### ABOUT THIS TASK
Say nothing but the number of lines below in which the string "agent" appears.

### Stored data
# # # # # # #
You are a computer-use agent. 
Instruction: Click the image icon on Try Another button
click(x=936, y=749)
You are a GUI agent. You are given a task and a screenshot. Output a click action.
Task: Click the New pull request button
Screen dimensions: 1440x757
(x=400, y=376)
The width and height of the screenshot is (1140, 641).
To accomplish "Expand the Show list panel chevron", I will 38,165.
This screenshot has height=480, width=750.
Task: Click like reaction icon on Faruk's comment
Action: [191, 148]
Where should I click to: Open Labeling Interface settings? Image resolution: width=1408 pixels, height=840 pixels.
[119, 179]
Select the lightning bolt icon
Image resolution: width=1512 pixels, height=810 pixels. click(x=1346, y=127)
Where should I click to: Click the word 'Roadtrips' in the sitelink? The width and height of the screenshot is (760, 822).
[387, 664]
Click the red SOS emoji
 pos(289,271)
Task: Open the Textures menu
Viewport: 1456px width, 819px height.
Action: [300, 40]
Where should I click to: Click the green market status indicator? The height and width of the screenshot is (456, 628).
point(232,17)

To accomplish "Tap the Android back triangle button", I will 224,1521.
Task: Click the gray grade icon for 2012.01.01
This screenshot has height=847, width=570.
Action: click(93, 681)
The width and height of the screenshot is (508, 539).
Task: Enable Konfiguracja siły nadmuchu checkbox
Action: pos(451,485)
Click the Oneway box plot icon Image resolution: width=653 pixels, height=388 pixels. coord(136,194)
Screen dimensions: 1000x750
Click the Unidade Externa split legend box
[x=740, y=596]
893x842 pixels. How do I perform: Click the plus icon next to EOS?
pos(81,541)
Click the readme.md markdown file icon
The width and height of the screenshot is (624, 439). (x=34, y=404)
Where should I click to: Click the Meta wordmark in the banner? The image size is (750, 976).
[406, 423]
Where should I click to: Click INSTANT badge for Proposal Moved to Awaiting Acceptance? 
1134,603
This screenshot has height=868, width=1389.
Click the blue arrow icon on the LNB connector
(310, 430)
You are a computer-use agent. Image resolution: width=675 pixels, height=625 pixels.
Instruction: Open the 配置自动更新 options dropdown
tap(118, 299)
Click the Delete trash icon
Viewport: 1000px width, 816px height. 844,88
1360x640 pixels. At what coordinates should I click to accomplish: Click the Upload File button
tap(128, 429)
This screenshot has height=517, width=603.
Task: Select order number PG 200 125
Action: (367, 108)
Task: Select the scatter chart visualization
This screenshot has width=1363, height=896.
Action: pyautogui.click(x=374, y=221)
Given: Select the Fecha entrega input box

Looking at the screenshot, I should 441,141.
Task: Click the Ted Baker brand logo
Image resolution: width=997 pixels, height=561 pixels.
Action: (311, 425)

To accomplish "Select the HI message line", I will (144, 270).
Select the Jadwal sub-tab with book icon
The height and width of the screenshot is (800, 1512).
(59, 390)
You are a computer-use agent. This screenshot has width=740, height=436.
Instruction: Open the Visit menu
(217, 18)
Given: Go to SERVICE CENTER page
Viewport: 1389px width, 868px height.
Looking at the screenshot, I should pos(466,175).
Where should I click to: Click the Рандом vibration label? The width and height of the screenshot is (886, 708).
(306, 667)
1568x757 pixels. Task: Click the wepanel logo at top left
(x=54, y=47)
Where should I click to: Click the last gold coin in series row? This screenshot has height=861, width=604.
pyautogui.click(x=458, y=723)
# # # # # # #
### TASK RESULT
4